All records are to be printed exactly as they appear.

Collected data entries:
# # # # # # #

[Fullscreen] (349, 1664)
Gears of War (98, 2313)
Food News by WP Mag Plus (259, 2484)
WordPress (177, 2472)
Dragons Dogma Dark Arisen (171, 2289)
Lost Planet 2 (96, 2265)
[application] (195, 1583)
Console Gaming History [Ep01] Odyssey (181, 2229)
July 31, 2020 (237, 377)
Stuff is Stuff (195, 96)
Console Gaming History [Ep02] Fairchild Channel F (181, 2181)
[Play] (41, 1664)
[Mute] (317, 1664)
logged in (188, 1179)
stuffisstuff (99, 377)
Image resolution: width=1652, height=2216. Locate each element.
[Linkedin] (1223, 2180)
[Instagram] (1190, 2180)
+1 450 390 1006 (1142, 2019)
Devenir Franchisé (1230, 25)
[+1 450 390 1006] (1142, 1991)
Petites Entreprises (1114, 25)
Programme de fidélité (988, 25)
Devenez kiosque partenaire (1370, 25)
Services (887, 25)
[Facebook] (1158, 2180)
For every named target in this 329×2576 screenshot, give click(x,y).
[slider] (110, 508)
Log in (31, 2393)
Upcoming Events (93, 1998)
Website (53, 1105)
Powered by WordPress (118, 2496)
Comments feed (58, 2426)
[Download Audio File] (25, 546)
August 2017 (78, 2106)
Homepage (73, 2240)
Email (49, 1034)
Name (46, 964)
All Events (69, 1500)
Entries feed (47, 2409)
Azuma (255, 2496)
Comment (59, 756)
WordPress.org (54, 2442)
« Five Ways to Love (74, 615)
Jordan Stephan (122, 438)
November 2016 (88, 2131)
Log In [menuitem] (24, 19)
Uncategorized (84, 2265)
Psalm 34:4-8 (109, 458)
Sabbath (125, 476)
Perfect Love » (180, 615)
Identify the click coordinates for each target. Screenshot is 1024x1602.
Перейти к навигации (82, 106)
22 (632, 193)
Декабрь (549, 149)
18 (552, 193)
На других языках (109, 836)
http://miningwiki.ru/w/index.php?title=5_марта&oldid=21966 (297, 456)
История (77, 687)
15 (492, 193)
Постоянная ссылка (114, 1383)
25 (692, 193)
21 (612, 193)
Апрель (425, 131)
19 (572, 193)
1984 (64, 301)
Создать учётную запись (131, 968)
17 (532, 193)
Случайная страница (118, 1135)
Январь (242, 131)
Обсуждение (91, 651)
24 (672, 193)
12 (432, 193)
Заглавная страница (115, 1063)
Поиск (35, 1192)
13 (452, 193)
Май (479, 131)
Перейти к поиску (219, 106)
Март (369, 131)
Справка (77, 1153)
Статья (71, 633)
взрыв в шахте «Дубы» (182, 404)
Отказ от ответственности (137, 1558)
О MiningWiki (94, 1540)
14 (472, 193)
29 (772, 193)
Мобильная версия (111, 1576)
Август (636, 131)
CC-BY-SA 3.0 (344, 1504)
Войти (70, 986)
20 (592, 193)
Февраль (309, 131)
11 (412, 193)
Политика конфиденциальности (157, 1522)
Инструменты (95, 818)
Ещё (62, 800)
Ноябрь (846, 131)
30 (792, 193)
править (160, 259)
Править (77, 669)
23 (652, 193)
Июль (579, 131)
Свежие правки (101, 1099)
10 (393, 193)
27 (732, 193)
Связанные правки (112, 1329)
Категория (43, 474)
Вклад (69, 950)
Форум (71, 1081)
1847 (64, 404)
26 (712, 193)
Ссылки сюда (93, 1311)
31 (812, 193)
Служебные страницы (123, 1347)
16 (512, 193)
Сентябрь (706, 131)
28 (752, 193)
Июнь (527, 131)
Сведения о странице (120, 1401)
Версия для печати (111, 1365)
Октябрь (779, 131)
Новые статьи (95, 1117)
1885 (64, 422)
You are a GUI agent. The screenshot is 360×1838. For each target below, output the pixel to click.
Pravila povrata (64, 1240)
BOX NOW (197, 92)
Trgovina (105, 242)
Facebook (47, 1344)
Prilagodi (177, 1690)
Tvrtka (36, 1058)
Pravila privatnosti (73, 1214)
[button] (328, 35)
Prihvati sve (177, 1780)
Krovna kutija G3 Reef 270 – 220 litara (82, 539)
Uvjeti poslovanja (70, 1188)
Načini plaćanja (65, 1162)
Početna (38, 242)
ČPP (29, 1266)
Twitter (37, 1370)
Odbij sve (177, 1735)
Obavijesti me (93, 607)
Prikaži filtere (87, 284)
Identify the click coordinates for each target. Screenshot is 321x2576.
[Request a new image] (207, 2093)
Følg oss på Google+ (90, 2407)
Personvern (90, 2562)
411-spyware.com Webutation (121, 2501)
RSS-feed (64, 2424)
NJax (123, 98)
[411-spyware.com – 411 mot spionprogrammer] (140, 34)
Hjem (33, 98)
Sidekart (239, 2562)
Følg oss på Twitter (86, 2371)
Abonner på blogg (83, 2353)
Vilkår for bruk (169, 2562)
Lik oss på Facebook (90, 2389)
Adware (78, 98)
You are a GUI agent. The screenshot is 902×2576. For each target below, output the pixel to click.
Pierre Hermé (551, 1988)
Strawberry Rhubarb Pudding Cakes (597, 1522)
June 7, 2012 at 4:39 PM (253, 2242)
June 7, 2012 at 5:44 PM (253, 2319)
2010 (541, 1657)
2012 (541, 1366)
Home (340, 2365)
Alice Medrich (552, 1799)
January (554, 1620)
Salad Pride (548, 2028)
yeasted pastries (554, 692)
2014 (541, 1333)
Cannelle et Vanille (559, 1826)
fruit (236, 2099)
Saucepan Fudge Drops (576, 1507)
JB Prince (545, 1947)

# # # # # # #

Task answer:
[Fullscreen] (349, 1664)
Gears of War (98, 2313)
Food News by WP Mag Plus (259, 2484)
WordPress (177, 2472)
Dragons Dogma Dark Arisen (171, 2289)
Lost Planet 2 (96, 2265)
[application] (195, 1583)
Console Gaming History [Ep01] Odyssey (181, 2229)
July 31, 2020 (237, 377)
Stuff is Stuff (195, 96)
Console Gaming History [Ep02] Fairchild Channel F (181, 2181)
[Play] (41, 1664)
[Mute] (317, 1664)
logged in (188, 1179)
stuffisstuff (99, 377)
Image resolution: width=1652, height=2216. Locate each element.
[Linkedin] (1223, 2180)
[Instagram] (1190, 2180)
+1 450 390 1006 (1142, 2019)
Devenir Franchisé (1230, 25)
[+1 450 390 1006] (1142, 1991)
Petites Entreprises (1114, 25)
Programme de fidélité (988, 25)
Devenez kiosque partenaire (1370, 25)
Services (887, 25)
[Facebook] (1158, 2180)
For every named target in this 329×2576 screenshot, give click(x,y).
[slider] (110, 508)
Log in (31, 2393)
Upcoming Events (93, 1998)
Website (53, 1105)
Powered by WordPress (118, 2496)
Comments feed (58, 2426)
[Download Audio File] (25, 546)
August 2017 (78, 2106)
Homepage (73, 2240)
Email (49, 1034)
Name (46, 964)
All Events (69, 1500)
Entries feed (47, 2409)
Azuma (255, 2496)
Comment (59, 756)
WordPress.org (54, 2442)
« Five Ways to Love (74, 615)
Jordan Stephan (122, 438)
November 2016 (88, 2131)
Log In [menuitem] (24, 19)
Uncategorized (84, 2265)
Psalm 34:4-8 (109, 458)
Sabbath (125, 476)
Perfect Love » (180, 615)
Identify the click coordinates for each target. Screenshot is 1024x1602.
Перейти к навигации (82, 106)
22 (632, 193)
Декабрь (549, 149)
18 (552, 193)
На других языках (109, 836)
http://miningwiki.ru/w/index.php?title=5_марта&oldid=21966 (297, 456)
История (77, 687)
15 (492, 193)
Постоянная ссылка (114, 1383)
25 (692, 193)
21 (612, 193)
Апрель (425, 131)
19 (572, 193)
1984 (64, 301)
Создать учётную запись (131, 968)
17 (532, 193)
Случайная страница (118, 1135)
Январь (242, 131)
Обсуждение (91, 651)
24 (672, 193)
12 (432, 193)
Заглавная страница (115, 1063)
Поиск (35, 1192)
13 (452, 193)
Май (479, 131)
Перейти к поиску (219, 106)
Март (369, 131)
Справка (77, 1153)
Статья (71, 633)
взрыв в шахте «Дубы» (182, 404)
Отказ от ответственности (137, 1558)
О MiningWiki (94, 1540)
14 (472, 193)
29 (772, 193)
Мобильная версия (111, 1576)
Август (636, 131)
CC-BY-SA 3.0 (344, 1504)
Войти (70, 986)
20 (592, 193)
Февраль (309, 131)
11 (412, 193)
Политика конфиденциальности (157, 1522)
Инструменты (95, 818)
Ещё (62, 800)
Ноябрь (846, 131)
30 (792, 193)
править (160, 259)
Править (77, 669)
23 (652, 193)
Июль (579, 131)
Свежие правки (101, 1099)
10 (393, 193)
27 (732, 193)
Связанные правки (112, 1329)
Категория (43, 474)
Вклад (69, 950)
Форум (71, 1081)
1847 (64, 404)
26 (712, 193)
Ссылки сюда (93, 1311)
31 (812, 193)
Служебные страницы (123, 1347)
16 (512, 193)
Сентябрь (706, 131)
28 (752, 193)
Июнь (527, 131)
Сведения о странице (120, 1401)
Версия для печати (111, 1365)
Октябрь (779, 131)
Новые статьи (95, 1117)
1885 (64, 422)
You are a GUI agent. The screenshot is 360×1838. For each target below, output the pixel to click.
Pravila povrata (64, 1240)
BOX NOW (197, 92)
Trgovina (105, 242)
Facebook (47, 1344)
Prilagodi (177, 1690)
Tvrtka (36, 1058)
Pravila privatnosti (73, 1214)
[button] (328, 35)
Prihvati sve (177, 1780)
Krovna kutija G3 Reef 270 – 220 litara (82, 539)
Uvjeti poslovanja (70, 1188)
Načini plaćanja (65, 1162)
Početna (38, 242)
ČPP (29, 1266)
Twitter (37, 1370)
Odbij sve (177, 1735)
Obavijesti me (93, 607)
Prikaži filtere (87, 284)
Identify the click coordinates for each target. Screenshot is 321x2576.
[Request a new image] (207, 2093)
Følg oss på Google+ (90, 2407)
Personvern (90, 2562)
411-spyware.com Webutation (121, 2501)
RSS-feed (64, 2424)
NJax (123, 98)
[411-spyware.com – 411 mot spionprogrammer] (140, 34)
Hjem (33, 98)
Sidekart (239, 2562)
Følg oss på Twitter (86, 2371)
Abonner på blogg (83, 2353)
Vilkår for bruk (169, 2562)
Lik oss på Facebook (90, 2389)
Adware (78, 98)
You are a GUI agent. The screenshot is 902×2576. For each target below, output the pixel to click.
Pierre Hermé (551, 1988)
Strawberry Rhubarb Pudding Cakes (597, 1522)
June 7, 2012 at 4:39 PM (253, 2242)
June 7, 2012 at 5:44 PM (253, 2319)
2010 (541, 1657)
2012 (541, 1366)
Home (340, 2365)
Alice Medrich (552, 1799)
January (554, 1620)
Salad Pride (548, 2028)
yeasted pastries (554, 692)
2014 (541, 1333)
Cannelle et Vanille (559, 1826)
fruit (236, 2099)
Saucepan Fudge Drops (576, 1507)
JB Prince (545, 1947)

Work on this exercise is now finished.